In 2006 Porsche started to accumulate a stake in VW for mainly two reasons: Firstly VW and Porsche work together and Porsche wanted to ensure that VW didn‘t get split into pieces by possible investors. Secondly Porsche believes to be able to make VW as profitable as Toyota and therefore sees this partnership as highly valuable. Meanwhile Porsche has a controlling interest (50%) in VW which equals 36% of total capital due to outstanding preferred shares without voting rights. Now obviously the future success of Porsche will be closely linked to the fortune of VW. The potential earnings power of the aforementioned 100+ billion dollar sales company is tremendous: If they would be able to earn their 6% 2007 pre tax sales margin sustainable throughout one economic cycle Porsche would have purchased the business at a very reasonable price. For the 36% total interest they paid less than 15bn€ which equals 7 times pre tax earning power. That however is far from certain: In the past VW has been struggling with overcapacity and intense competition which led to meager returns. In this context it would obviously be very helpful if GM and Ford would finally go bankrupt.

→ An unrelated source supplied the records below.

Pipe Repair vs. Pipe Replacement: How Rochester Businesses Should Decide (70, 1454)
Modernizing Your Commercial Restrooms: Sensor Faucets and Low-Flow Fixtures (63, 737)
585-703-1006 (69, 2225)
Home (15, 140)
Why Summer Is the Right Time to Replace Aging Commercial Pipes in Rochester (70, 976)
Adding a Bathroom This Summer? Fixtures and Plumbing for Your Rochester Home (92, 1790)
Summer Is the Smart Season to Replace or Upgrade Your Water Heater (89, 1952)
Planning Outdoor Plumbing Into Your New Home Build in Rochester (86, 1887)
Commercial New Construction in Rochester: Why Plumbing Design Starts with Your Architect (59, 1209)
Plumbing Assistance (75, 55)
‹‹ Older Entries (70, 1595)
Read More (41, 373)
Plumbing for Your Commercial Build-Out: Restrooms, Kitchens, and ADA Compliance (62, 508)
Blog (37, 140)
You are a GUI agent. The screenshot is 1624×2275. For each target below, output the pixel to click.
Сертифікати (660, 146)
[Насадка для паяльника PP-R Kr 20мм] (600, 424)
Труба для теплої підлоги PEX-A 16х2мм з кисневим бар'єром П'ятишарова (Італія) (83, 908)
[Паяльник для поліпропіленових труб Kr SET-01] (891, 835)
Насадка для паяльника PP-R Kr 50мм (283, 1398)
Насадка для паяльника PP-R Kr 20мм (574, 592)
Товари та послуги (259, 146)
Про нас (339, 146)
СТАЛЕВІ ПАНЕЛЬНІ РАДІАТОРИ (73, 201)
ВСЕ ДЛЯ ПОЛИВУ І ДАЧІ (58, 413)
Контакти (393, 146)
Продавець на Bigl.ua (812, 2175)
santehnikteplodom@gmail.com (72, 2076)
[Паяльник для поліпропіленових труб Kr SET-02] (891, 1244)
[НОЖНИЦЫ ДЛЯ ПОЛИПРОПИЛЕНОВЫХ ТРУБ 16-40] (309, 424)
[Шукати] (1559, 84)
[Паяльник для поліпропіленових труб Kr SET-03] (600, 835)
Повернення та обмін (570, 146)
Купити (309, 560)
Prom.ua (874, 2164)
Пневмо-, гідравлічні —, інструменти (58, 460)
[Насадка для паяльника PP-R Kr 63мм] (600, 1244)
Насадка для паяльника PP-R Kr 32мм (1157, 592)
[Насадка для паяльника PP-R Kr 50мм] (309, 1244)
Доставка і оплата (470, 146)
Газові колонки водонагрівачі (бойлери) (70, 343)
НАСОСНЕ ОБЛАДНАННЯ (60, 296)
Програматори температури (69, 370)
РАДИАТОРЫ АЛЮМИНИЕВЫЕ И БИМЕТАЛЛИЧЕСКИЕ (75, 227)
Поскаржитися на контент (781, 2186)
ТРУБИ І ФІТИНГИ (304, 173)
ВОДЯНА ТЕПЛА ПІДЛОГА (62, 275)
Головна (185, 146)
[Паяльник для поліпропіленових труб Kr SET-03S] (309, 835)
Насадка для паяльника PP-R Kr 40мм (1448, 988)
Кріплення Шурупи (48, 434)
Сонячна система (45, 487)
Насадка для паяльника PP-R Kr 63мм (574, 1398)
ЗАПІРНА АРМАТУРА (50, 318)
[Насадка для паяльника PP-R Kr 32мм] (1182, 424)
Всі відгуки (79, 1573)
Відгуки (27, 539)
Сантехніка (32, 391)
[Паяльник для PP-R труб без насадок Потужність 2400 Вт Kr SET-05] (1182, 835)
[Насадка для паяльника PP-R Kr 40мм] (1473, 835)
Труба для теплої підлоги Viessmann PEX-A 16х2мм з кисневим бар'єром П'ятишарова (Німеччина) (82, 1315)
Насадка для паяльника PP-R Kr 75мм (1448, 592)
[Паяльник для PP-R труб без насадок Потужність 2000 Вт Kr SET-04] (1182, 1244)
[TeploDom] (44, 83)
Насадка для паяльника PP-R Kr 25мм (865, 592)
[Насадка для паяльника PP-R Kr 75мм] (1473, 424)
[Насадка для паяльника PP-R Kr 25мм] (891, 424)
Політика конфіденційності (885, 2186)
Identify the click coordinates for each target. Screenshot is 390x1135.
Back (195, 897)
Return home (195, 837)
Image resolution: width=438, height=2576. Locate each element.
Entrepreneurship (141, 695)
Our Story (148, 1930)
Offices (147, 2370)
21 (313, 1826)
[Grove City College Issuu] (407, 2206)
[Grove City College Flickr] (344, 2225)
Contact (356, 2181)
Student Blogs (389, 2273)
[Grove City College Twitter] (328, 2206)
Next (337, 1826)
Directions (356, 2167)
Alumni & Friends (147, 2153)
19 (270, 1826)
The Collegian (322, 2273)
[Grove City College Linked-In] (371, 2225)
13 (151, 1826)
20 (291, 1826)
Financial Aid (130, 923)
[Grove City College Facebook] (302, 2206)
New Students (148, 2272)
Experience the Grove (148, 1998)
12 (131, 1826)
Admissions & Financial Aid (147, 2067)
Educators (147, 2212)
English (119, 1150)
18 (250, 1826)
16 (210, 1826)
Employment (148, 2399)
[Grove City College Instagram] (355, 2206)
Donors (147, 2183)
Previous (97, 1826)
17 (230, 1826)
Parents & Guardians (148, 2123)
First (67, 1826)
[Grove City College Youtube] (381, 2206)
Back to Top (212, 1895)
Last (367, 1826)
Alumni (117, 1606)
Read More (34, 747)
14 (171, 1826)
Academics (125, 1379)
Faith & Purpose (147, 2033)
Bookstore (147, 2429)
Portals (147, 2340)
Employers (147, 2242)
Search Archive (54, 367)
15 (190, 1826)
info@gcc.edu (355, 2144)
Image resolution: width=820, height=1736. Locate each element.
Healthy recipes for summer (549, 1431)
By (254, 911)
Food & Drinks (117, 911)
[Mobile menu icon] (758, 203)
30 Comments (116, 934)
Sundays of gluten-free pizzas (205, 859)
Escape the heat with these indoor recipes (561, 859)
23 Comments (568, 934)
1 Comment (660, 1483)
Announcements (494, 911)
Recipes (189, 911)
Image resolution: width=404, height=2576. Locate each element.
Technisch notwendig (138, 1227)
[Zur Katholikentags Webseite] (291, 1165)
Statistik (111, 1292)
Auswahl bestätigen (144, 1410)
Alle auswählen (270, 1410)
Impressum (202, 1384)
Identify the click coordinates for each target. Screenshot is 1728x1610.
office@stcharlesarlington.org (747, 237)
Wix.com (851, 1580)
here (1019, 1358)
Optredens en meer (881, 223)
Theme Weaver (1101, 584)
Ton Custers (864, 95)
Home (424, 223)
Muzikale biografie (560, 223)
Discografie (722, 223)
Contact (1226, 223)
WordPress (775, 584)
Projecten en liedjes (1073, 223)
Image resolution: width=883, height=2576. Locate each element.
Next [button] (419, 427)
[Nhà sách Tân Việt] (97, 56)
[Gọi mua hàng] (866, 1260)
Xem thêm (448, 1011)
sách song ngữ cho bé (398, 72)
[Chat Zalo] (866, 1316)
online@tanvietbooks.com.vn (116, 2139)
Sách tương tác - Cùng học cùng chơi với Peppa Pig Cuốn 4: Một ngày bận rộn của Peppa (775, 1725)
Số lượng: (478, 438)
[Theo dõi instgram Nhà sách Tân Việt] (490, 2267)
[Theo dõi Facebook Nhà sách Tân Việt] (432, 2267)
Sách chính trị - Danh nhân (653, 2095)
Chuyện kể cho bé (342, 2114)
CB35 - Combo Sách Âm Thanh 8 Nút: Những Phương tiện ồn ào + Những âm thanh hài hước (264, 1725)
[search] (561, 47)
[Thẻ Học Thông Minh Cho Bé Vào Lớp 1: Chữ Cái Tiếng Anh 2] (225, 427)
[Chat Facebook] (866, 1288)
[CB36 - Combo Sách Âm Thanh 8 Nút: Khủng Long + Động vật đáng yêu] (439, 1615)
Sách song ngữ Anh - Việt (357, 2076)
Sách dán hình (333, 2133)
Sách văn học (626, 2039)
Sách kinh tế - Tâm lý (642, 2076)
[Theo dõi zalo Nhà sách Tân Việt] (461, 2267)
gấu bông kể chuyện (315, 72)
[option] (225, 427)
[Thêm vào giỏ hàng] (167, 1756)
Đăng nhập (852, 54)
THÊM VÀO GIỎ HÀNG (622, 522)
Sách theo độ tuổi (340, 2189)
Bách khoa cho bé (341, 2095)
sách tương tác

Good Case: GM & Ford go bankrupt and VW streamlines the production

Bad Case: US-automakers survive and flood the market with overcapacity


In general VW is in a very tough business and it is very insecure whether the conditions will change for good in the next years. Consequently it is uncertain whether Porsche management can turn the business around: When brilliant management tackles a mediocre business it is usually the reputation of the business that remains intact.


Conclusion: Porsche has a durable economic moat which protects the company from competitors and secure good returns on invested capital. This cannot be said of Volkswagen. The nature of their business is poor due to tremendous competition and short product cycles.


3. Evaluation


Porsche earnings power: The company has historical EBT margins of 7 to 19%. The median margin is 14.3% when the last two years are left out of the examination due to unsustainable high returns from the VW acquisition. This conservative measure multiplied with sales of 7.4bn€ leads to an educated guess of normalized pre tax earnings power of 1.06 bn€ (=0.143*7.4).


If we argue that total enterprise value (=market cap+debt-cash) shouldn‘t be more than 10 times pre tax earnings power of 1.06 bn€ we arrive at intrinsic value of 10 bn€ (10+4.5-3.9=10.6)


We can now model in a deep recession to make sure that we don‘t be overly optimistic. Assumptions: Sales decline by 20% for two years and EBT margin consequently declines to 10%.


In 2011 we come out of the recession and sales increase with the introduction of the Panamera.


YearSalesEBT marginEBT (bn€)EBT accumulated (bn€)
20096bn€10%0.60.6
20106bn€10%0.61.2
20117bn€15%1.052.25
20128bn€15%1.23.45
20139bn€15%1.354.8



Discounted to the present day (10% discount rate) the cashflow is worth 3.5 bn€.


Assuming no further growth the value of all following cashflow would be 8 bn€.


This consequently adds up to enterprise value of 11.5 bn€ or intrinsic value of 10.9 bn€ in effect.


Now on what are these assumptions grounded? I believe that a Porsche can only hardly be substituted (There‘s no competitor in terms of volume). Furthermore the customers actually don‘t care a lot about the price but much more about the image of the automobile they purchase. In effect prices can be higher leading to healthier margins than in the much more competitive "bread and butter" automobile industry (in which VW is engaged in!)


Volkswagen: The company has a historical, median EBT margin of 2.5%. Multiplied with 100 bn€ sales (10% decline due to recession already build into valuation) we arrive at pre tax earnings power of 2.5 bn€. With the company‘s heavy debt load (40 bn€ net debt) we assume a cautious multiple of 8 to arrive at intrinsic value of 20 bn€. Alternatively we take book value (e.g. arguing that the business could be liquidated at that level) to arrive at 32 bn€ intrinsic value. Obviously there‘s a wide gap between these two numbers. We will conservatively assume the worst and take the low number: 36% Porsche interest*20 bn€ = 7.2bn€


Combined Value: 10 bn€ + 7.2 bn€ = 17.2 bn€ (intrinsic value per share: 98.3 €)


Conclusion:


At current levels (55 € per share) the company is selling for 56% of my best estimate of the intrinsic value of the company. The margin of safety on this investment seems to overcompensate the uncertainty with regard to the development of VW. One should also notice that the upside potential is very high as I was extremely careful with the valuation of VW. If VW stake would be valued @ book value (which is still conservative in my opinion) intrinsic value per share increases to 123 €.